(Stored data)
■ ■ ■ ■ ■

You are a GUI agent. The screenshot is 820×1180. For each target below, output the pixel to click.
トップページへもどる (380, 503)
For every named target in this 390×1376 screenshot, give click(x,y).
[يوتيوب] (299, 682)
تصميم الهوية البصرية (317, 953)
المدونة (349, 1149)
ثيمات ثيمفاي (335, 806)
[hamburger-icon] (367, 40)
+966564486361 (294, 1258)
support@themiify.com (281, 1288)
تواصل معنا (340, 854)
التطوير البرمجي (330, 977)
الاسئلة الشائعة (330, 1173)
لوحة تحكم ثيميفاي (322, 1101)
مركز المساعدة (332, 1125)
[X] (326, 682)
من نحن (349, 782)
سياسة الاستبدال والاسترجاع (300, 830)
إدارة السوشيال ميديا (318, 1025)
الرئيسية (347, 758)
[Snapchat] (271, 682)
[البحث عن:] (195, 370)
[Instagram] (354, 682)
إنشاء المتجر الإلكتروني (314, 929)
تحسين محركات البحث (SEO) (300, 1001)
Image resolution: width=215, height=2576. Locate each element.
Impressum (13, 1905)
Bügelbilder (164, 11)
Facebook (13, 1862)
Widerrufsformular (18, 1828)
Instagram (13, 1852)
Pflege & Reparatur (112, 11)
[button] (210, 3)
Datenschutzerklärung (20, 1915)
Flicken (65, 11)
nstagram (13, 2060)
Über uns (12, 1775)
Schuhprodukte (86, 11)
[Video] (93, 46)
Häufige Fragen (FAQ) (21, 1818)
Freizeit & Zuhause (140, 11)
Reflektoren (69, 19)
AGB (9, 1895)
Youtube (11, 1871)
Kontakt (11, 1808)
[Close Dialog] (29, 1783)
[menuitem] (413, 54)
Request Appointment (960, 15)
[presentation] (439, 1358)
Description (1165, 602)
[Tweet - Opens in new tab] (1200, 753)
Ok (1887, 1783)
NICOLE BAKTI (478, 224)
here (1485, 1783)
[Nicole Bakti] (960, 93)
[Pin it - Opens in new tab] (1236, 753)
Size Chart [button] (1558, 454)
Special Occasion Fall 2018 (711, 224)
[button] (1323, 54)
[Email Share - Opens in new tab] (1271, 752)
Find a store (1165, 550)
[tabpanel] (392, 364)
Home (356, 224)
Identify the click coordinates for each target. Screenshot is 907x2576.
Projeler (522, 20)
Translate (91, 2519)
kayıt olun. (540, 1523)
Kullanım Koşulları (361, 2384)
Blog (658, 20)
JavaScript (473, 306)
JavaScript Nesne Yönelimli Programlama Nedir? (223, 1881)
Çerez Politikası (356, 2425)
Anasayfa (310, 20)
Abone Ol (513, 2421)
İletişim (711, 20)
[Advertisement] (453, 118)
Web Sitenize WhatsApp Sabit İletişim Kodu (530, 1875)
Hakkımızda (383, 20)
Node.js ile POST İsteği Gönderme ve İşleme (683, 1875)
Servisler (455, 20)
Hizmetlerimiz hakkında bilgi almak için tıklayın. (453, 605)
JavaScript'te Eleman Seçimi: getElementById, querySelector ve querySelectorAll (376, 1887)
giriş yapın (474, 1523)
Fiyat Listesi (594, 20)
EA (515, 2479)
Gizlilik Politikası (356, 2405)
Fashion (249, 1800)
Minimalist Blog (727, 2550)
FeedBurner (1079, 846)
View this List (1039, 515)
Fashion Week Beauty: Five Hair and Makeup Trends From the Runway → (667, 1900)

■ ■ ■ ■ ■

* WHAT THE TASK ASKS *
Each line of the data needs to be repeated exactly.

* YOUR RESPONSE *
You are a GUI agent. The screenshot is 820×1180. For each target below, output the pixel to click.
トップページへもどる (380, 503)
For every named target in this 390×1376 screenshot, give click(x,y).
[يوتيوب] (299, 682)
تصميم الهوية البصرية (317, 953)
المدونة (349, 1149)
ثيمات ثيمفاي (335, 806)
[hamburger-icon] (367, 40)
+966564486361 (294, 1258)
support@themiify.com (281, 1288)
تواصل معنا (340, 854)
التطوير البرمجي (330, 977)
الاسئلة الشائعة (330, 1173)
لوحة تحكم ثيميفاي (322, 1101)
مركز المساعدة (332, 1125)
[X] (326, 682)
من نحن (349, 782)
سياسة الاستبدال والاسترجاع (300, 830)
إدارة السوشيال ميديا (318, 1025)
الرئيسية (347, 758)
[Snapchat] (271, 682)
[البحث عن:] (195, 370)
[Instagram] (354, 682)
إنشاء المتجر الإلكتروني (314, 929)
تحسين محركات البحث (SEO) (300, 1001)
Image resolution: width=215, height=2576. Locate each element.
Impressum (13, 1905)
Bügelbilder (164, 11)
Facebook (13, 1862)
Widerrufsformular (18, 1828)
Instagram (13, 1852)
Pflege & Reparatur (112, 11)
[button] (210, 3)
Datenschutzerklärung (20, 1915)
Flicken (65, 11)
nstagram (13, 2060)
Über uns (12, 1775)
Schuhprodukte (86, 11)
[Video] (93, 46)
Häufige Fragen (FAQ) (21, 1818)
Freizeit & Zuhause (140, 11)
Reflektoren (69, 19)
AGB (9, 1895)
Youtube (11, 1871)
Kontakt (11, 1808)
[Close Dialog] (29, 1783)
[menuitem] (413, 54)
Request Appointment (960, 15)
[presentation] (439, 1358)
Description (1165, 602)
[Tweet - Opens in new tab] (1200, 753)
Ok (1887, 1783)
NICOLE BAKTI (478, 224)
here (1485, 1783)
[Nicole Bakti] (960, 93)
[Pin it - Opens in new tab] (1236, 753)
Size Chart [button] (1558, 454)
Special Occasion Fall 2018 (711, 224)
[button] (1323, 54)
[Email Share - Opens in new tab] (1271, 752)
Find a store (1165, 550)
[tabpanel] (392, 364)
Home (356, 224)
Identify the click coordinates for each target. Screenshot is 907x2576.
Projeler (522, 20)
Translate (91, 2519)
kayıt olun. (540, 1523)
Kullanım Koşulları (361, 2384)
Blog (658, 20)
JavaScript (473, 306)
JavaScript Nesne Yönelimli Programlama Nedir? (223, 1881)
Çerez Politikası (356, 2425)
Anasayfa (310, 20)
Abone Ol (513, 2421)
İletişim (711, 20)
[Advertisement] (453, 118)
Web Sitenize WhatsApp Sabit İletişim Kodu (530, 1875)
Hakkımızda (383, 20)
Node.js ile POST İsteği Gönderme ve İşleme (683, 1875)
Servisler (455, 20)
Hizmetlerimiz hakkında bilgi almak için tıklayın. (453, 605)
JavaScript'te Eleman Seçimi: getElementById, querySelector ve querySelectorAll (376, 1887)
giriş yapın (474, 1523)
Fiyat Listesi (594, 20)
EA (515, 2479)
Gizlilik Politikası (356, 2405)
Fashion (249, 1800)
Minimalist Blog (727, 2550)
FeedBurner (1079, 846)
View this List (1039, 515)
Fashion Week Beauty: Five Hair and Makeup Trends From the Runway → (667, 1900)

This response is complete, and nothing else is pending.